Throughout my life, and in spite of all the violence and threats I have been subject to, I have never shied away from using the rule of law and the judiciary to hold human rights violators to account and give a measure of redress to victims. Court verdicts have been helpful in making inroads within public opinion and slowly entrench the notion that LGBTI people also have inviolable rights guaranteed by the Ugandan Constitution.
Yet, time and experience has proven to me that the more allies we bring into our struggle and the greater strength of numbers we can mobilise, the closer we move towards the awakening of people’s consciousness required to bring about lasting and tangible change. To this end, I have engaged in a number of coalitions to advance and realise human rights in Uganda, including the women’s movement, Coalition of African Lesbians and the Civil Society Coalition on Human Rights and Constitutional Law – which includes more than 60 Ugandan human rights organisations. Last year, I joined my nine brave fellow petitioners to challenge the Anti-Homosexuality Act passed in February 2014, which imposed further sanctions to criminalise homosexuality and trample upon LGBTI rights. Our petition saw this law being annulled by the Constitutional Court of Uganda in August 2014 on a technicality.

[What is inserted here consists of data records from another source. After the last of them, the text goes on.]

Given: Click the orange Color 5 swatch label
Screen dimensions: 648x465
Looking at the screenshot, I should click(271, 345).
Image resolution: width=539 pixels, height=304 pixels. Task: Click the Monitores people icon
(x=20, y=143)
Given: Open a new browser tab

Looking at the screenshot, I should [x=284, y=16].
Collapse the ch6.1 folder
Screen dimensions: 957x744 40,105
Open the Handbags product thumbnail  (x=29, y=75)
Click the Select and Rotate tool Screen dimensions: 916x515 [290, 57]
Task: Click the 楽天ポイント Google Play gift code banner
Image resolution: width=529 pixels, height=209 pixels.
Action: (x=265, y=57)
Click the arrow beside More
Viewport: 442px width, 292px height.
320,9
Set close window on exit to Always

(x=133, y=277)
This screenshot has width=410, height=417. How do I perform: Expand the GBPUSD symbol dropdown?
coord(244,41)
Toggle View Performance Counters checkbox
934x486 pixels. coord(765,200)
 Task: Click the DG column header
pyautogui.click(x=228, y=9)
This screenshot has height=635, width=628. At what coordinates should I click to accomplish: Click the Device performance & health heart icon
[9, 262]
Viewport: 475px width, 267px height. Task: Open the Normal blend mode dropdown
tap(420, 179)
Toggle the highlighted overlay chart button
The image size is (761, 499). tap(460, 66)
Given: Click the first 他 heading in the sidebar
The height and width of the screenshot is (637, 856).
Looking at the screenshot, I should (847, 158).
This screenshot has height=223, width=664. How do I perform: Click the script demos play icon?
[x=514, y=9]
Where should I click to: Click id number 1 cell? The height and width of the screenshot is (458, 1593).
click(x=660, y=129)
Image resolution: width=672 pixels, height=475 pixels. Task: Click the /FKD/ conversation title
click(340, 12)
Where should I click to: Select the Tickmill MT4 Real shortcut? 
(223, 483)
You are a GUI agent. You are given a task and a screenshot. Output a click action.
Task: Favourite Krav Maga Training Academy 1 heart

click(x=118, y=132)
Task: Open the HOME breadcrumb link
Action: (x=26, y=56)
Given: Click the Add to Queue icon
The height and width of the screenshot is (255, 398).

Even though the specter of this draconian and unjust law being reintroduced continues to hang over us, I am confident from our experience that my colleagues and I are ready to meet the challenge. In the meantime, I continue to build alliances and broaden our movement for justice for all; I am presently working with HIV/AIDS victims and women’s groups to challenge provisions in the HIV/AIDS Control and Prevention Act 2014 that stigmatise the LGBTI community. Believing that our struggle is global in scope, I work at the international level with the UN Human Rights Council in Geneva, at the regional level with the African Commission on Human and Peoples’ Rights in The Gambia, and nationally with government ministries. Martin Luther King said that faith is about taking the first step even when you can’t see the whole staircase ... and that it is only in the darkness that we see the stars.
My friends, history shows us that seemingly insurmountable challenges to equality – the institution of slavery, the denial of women’s suffrage, colonial rule and apartheid – have been contested, challenged and repudiated. I believe that through court judgments, through advocacy and through sensitising our people on the full meaning of fundamental human rights, we shall overcome. And that the day is not far when discrimination against people based on who they love will also be left behind in the wastebasket of history.
I want you to know that this Award gives courage, strength and vindication to all Ugandans working for universal human rights against all odds. I humbly accept it, on behalf of all those who have given their life for the cause of advancing LGBTI rights in Uganda and around the world, particularly my friend and colleague David Kato, who was murdered in 2011 while working for a better world for us all. The change we seek can only be achieved through tolerance, understanding, a shift in mindset, and a breaking of all barriers to equality. I invite you all to join me and be a part of this change. Thank you.